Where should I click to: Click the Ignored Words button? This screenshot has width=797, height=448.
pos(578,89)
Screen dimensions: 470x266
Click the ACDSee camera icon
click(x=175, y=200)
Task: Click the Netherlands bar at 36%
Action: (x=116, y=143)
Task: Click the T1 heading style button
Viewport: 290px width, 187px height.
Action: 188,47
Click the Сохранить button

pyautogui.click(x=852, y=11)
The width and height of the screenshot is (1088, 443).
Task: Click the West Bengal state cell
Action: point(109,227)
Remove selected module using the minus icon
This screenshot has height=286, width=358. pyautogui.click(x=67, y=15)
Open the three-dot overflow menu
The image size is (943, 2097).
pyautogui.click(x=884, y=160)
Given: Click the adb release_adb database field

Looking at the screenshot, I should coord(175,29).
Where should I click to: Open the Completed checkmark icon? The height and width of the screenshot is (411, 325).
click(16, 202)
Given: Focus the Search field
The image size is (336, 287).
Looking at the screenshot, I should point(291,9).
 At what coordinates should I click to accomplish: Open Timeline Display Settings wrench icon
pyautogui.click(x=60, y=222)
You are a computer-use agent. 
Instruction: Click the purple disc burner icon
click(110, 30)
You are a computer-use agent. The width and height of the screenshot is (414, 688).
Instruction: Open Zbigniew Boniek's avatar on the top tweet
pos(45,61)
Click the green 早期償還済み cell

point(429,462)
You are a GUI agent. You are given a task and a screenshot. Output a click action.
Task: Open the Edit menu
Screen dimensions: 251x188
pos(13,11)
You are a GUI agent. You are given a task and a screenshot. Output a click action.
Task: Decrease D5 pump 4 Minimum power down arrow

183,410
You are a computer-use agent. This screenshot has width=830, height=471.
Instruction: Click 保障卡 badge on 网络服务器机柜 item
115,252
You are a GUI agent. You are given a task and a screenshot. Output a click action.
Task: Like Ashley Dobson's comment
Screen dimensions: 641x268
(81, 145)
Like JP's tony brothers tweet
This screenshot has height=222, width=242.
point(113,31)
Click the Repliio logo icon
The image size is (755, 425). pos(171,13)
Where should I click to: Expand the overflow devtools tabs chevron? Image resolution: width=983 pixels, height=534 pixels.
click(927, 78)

┄┄┄┄┄┄┄┄┄┄┄┄┄┄┄┄┄┄┄┄

Exercise instructions – Copy each line above where the string "computer" occurs.

Answer for the task –
You are a computer-use agent. 
You are a computer-use agent. The width and height of the screenshot is (414, 688).
You are a computer-use agent. This screenshot has width=830, height=471.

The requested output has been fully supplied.